As a little girl my mom never talked about her body but she was constantly at war with it. She was on and off diets for as long as I can remember, and I recall her bouts of dieting would be followed by bouts of bingeing on the foods she was desperately trying to avoid.
Food was the way she coped with stress and she was under a lot of stress. As a result, my mom’s weight fluctuated greatly – add to that the stress of raising four children, running a household, and working full time – it’s no wonder food became both her savior and her enemy.
My mom didn’t want her daughters to ‘get fat’ and struggle the way she did so she would sometimes comment if she felt we were gaining weight. But she mainly kept her thoughts to herself – it was in her actions that I later found myself modeling her behavior.
I started battling my own body wars around age 12, but fortunately in my 20’s I was able to stop the cycle of body loathing and heal that ‘mother wound’ by becoming more aware of my inner dialogue and consciously shifting my thoughts to a more accepting tone.

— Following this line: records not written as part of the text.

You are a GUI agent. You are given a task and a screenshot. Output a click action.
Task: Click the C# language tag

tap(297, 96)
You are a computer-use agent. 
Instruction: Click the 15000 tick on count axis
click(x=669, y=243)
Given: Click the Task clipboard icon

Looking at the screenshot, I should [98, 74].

Related Article: When Body Positivity Feels Impossible
And for my mom – at the age of 77 my mom has finally seemed to accept herself as she is, so no more dieting. In retirement she focuses on more important things, such as which country mountain range she wants to hike next.
Food is no longer the enemy, but instead one of the many areas of enjoyment in her life.

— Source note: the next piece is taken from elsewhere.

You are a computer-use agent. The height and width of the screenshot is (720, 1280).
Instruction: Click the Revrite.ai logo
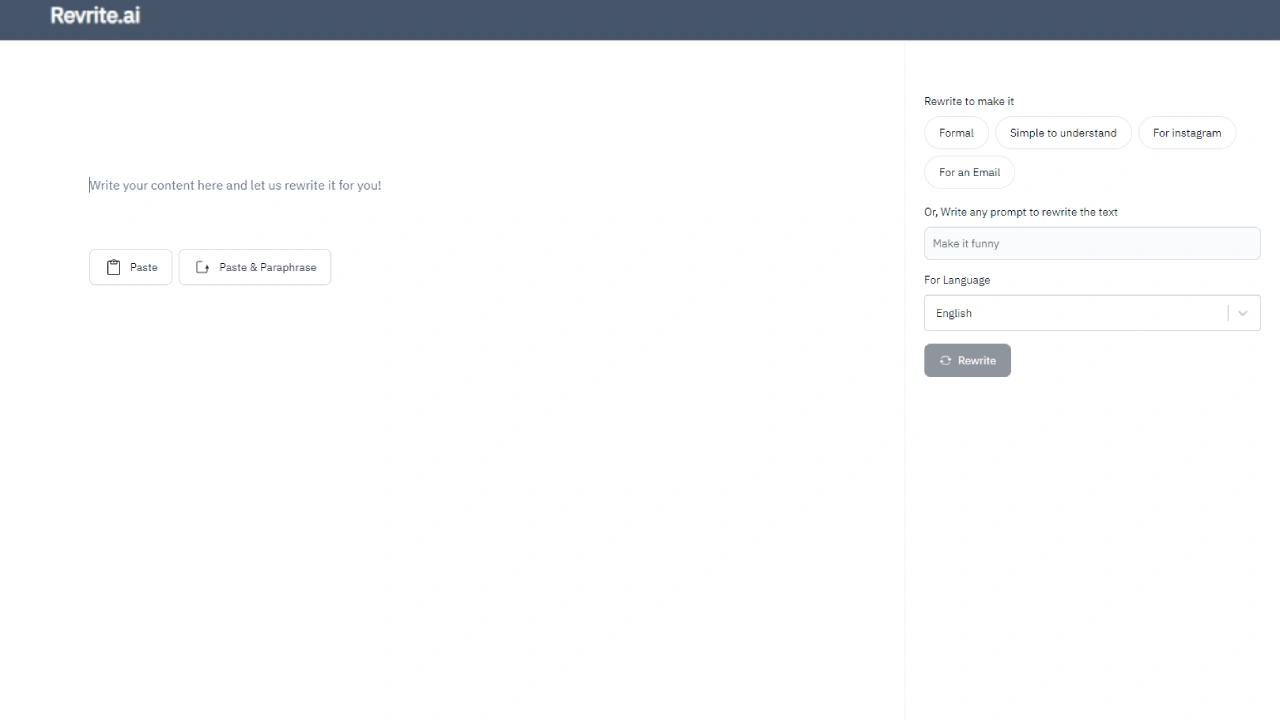(95, 15)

Relationships With Our Mothers & Our Bodies
At Green Mountain I facilitate a weekly body image discussion group and every week someone mentions their relationship with their mother. I hear about critical moms, unconditionally loving moms, and everything in between, but the pattern I hear about most is the one that echoes my own personal story.
Having a mom who struggled with her own issues with feeling ‘not good enough’ around body weight and then subconsciously modeling her behavior.

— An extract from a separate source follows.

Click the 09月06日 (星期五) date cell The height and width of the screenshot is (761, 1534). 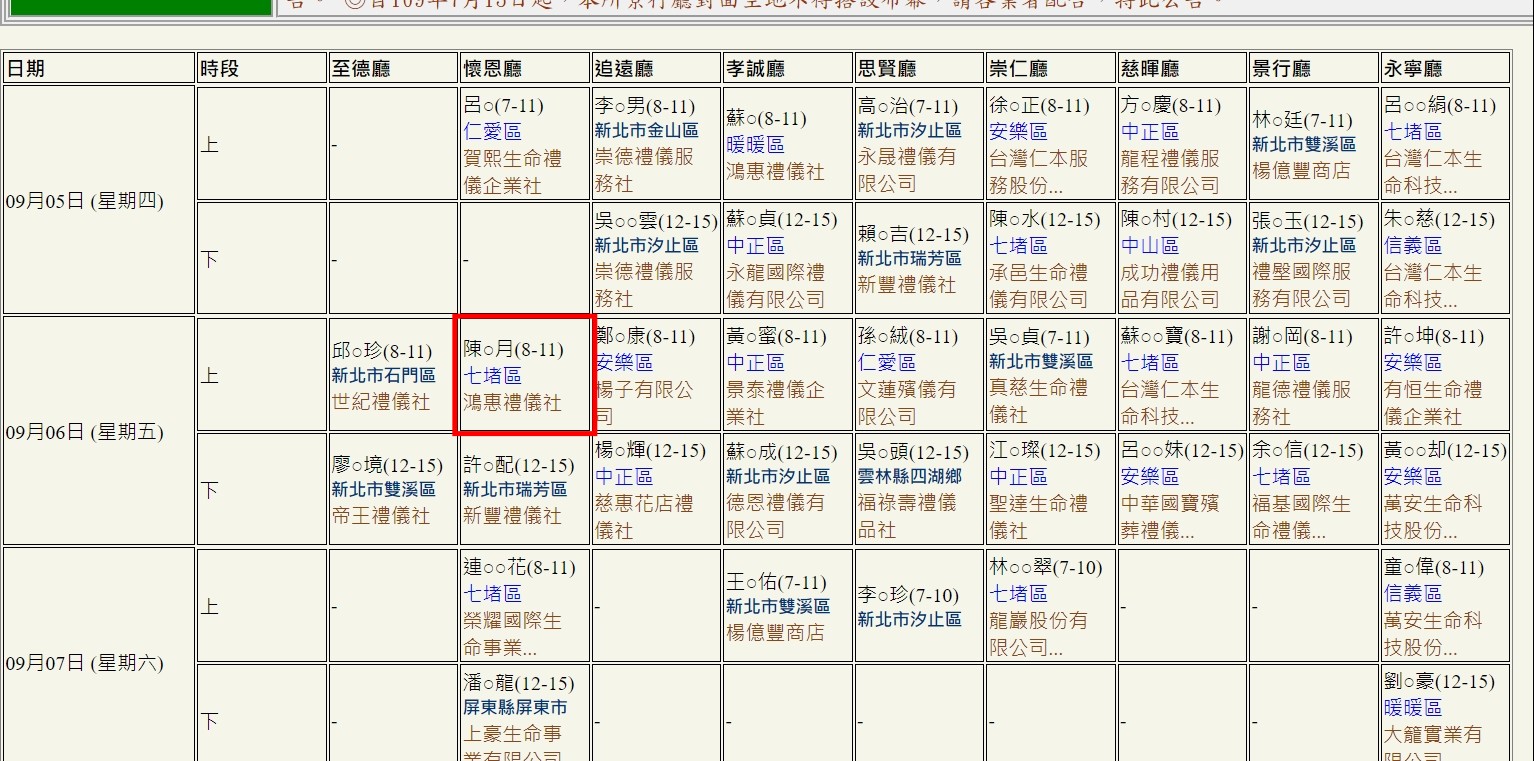click(85, 433)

Body loathing is contagious – but the good news is that so is body positivity. Check out this video – it’s an eye-opening representation of how we can influence our youth by how we talk about ourselves.
My hope is that as women we can begin to turn the tide and rise above the insanity of the body wars – and celebrate rather than negate our strengths that make us the ‘who’ of who we are no matter one’s size, weight or shape. Because, quite frankly, life’s too short to focus on anything that serves to discredit what’s truly important.